* Description of the task: Transcribe every entry that follows exactly, omitting all pictures.

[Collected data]
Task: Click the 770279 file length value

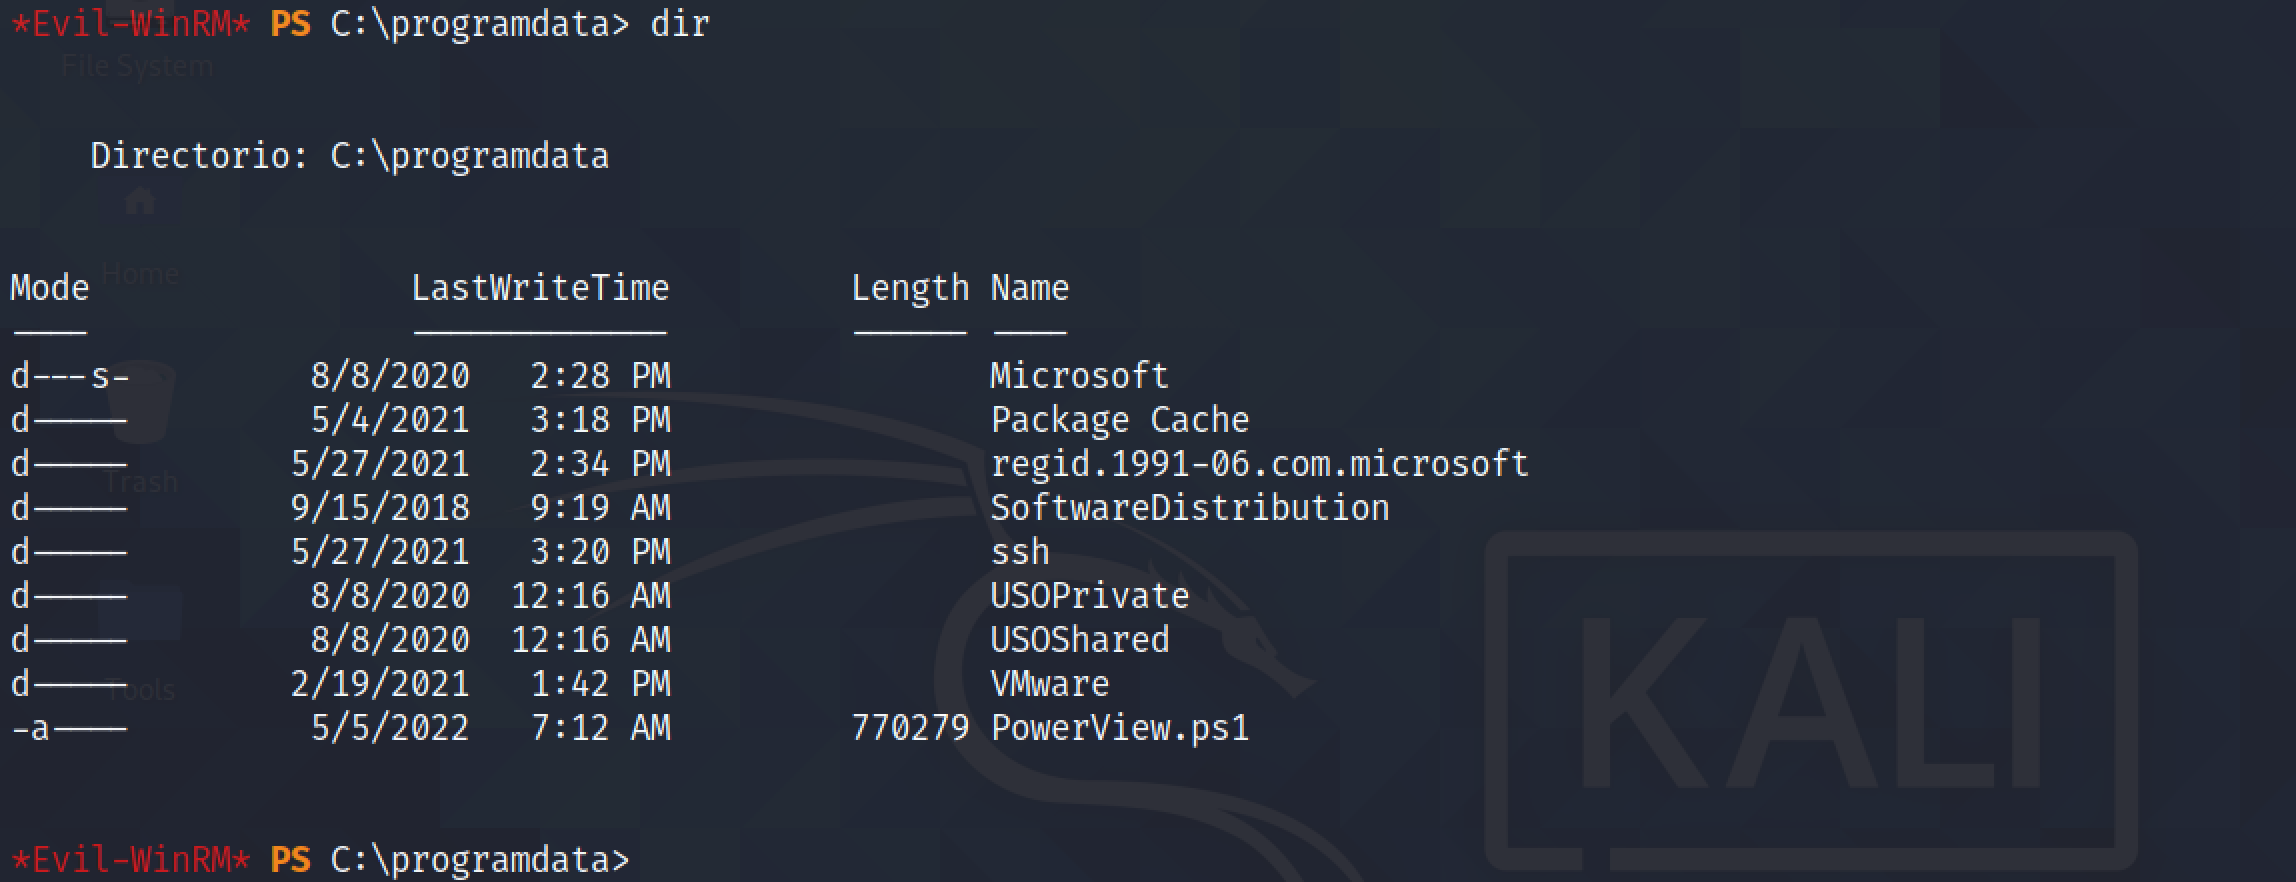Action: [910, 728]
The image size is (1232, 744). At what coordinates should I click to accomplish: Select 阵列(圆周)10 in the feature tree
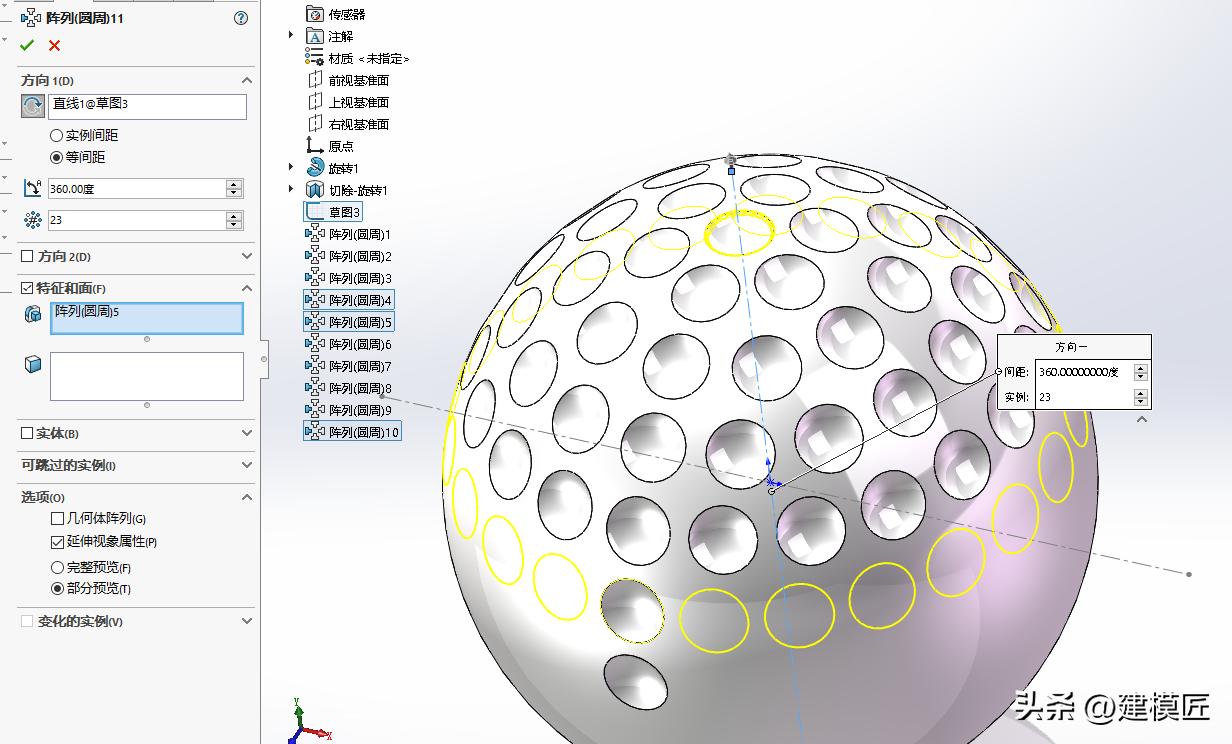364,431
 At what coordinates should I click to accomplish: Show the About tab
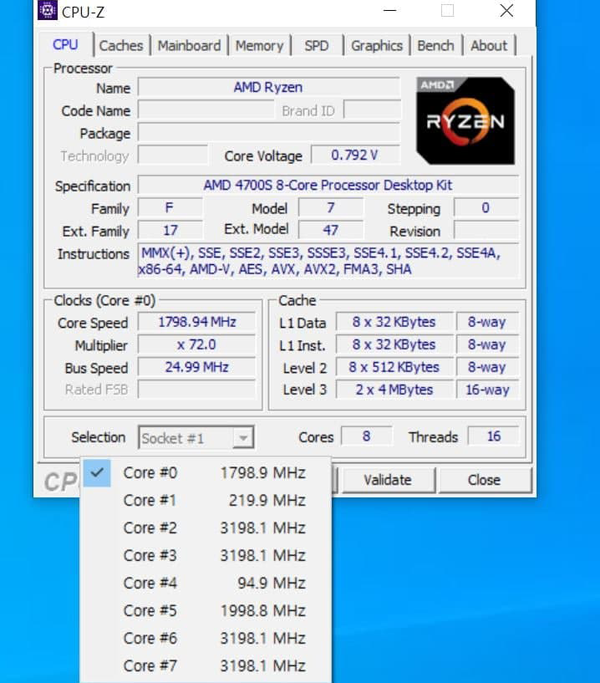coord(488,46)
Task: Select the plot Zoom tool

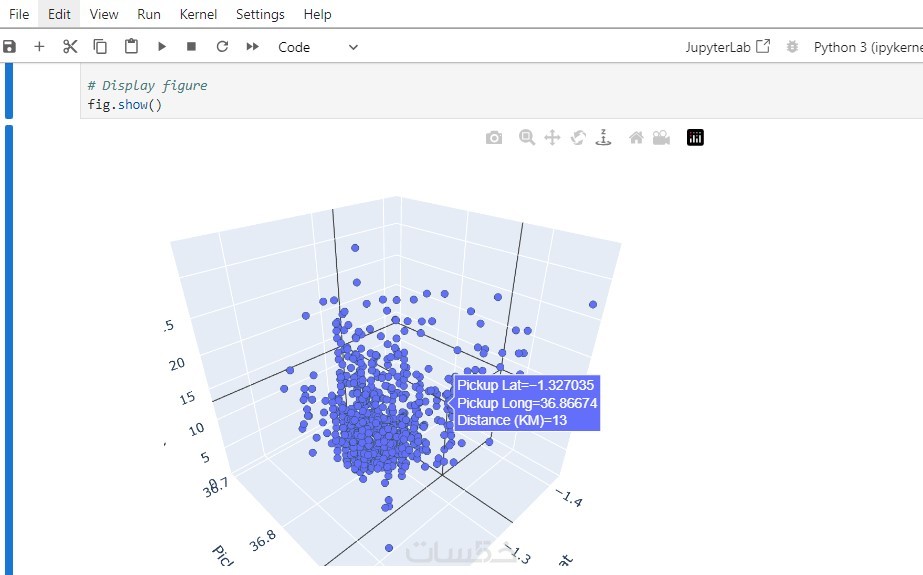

* Exercise answer:
Task: Click the 770279 file length value

Action: [910, 728]
The image size is (1232, 744). At what coordinates should I click to accomplish: Select 阵列(圆周)10 in the feature tree
364,431
 At what coordinates should I click to accomplish: Show the About tab
coord(488,46)
Task: Select the plot Zoom tool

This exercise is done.